0 Replies Latest reply on Nov 20, 2014 5:03 PM by Vijay Gorla

    Need to implement an IDP that supports authentication/authorization using another IDP

    Vijay Gorla Newbie

      Hi Guys

      We have a requirement to implement an IDP that supports authentication/authorization using another external IDP in addition to the standard the username/password form authentication.

      Does picketlink support this scenario out of the box?.


      Here are the required components:

      1. Multiple SPs that depend on our IDP (Lets call it IDP-Internal) for authentication.

      2. IDP-Internal should support username/password form authentication using LdapLoginModule and a DatabaseLogingModule for different user groups. It should also support authentication using another IDP (Lets call it IDP-External)

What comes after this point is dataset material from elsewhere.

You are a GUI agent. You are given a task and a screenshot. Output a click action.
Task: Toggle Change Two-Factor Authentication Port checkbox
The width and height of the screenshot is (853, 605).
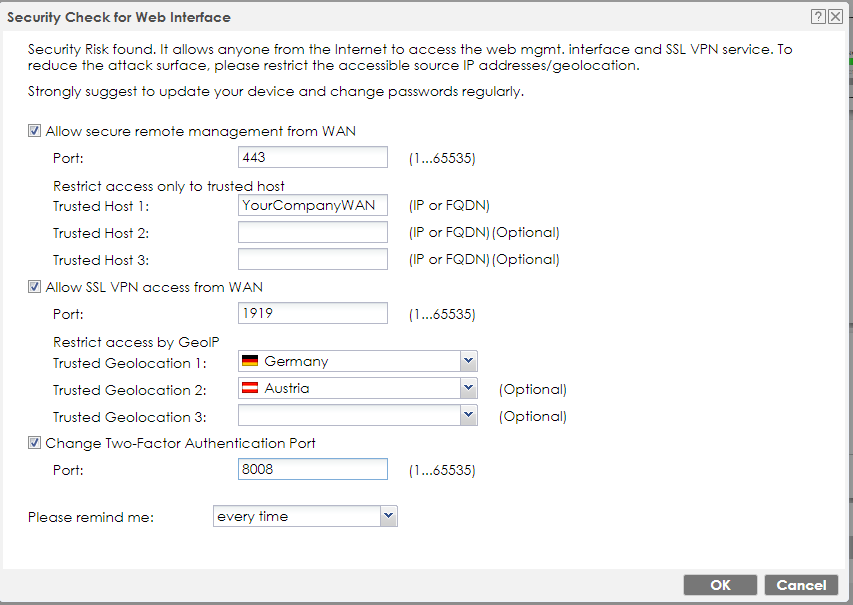pos(35,443)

      3. IDP-External is from an external provider with some SAML extensions.


      We have currently implemented the SP and IDP-Internal using picketlink (following picketlink samples). However, the IDP-Internal to IDP-External integration is currently implemented using some hacky borrowed code that handcrafts/parses SAML request/response (no picketlink here).

      I have managed to integrated this hacky code into IDP-Internal by extending picketlink's IDPWebBrowserSSOValve. This custom valve parses the incoming SAMLResponse from IDP-External and does the local container authentication using a SAML2LoginModule similar to how it is done on the SP side.


      Here is the custom valve:


      public class IDPInternalAuthentiationValve extends IDPWebBrowserSSOValve {


          public void invoke(Request request, Response response) throws IOException, ServletException {

              String samlResponseXML = request.getParameter(GeneralConstants.SAML_RESPONSE_KEY);

              if (isNotNull(samlResponseXML)) {

                  // This is a SAML Response from IDP-External

                  // Parse SAML and get subjectName and roles

                  // Lookup subject in an internal database and get local roles

                  ServiceProviderSAMLContext.push(subjectName, combinedRoles);

                  // Authenticate locally using SAML2LoginModule

                  Principal principal = container.getRealm().authenticate(subjectName, ServiceProviderSAMLContext.EMPTY_PASSWORD);


                  Session session = request.getSessionInternal(false);

                  // Save the authenticated Principal in our session

                  session.setNote(Constants.FORM_PRINCIPAL_NOTE, principal);


                  String samlRequestFromSession = (String)session.getNote(GeneralConstants.SAML_REQUEST_KEY);

                  // This is the request from SP

                  if (isNotNull(samlRequestFromSession)) {

                      // Send a response back to SP using the principal created above

                      processSAMLRequestMessage(request, response);


              } else {

                  // Username/password form authentication flow

                  super.invoke(request, response);





      This solutions, although works, feels a bit hacky. Is there a better way of doing this using just picketlink?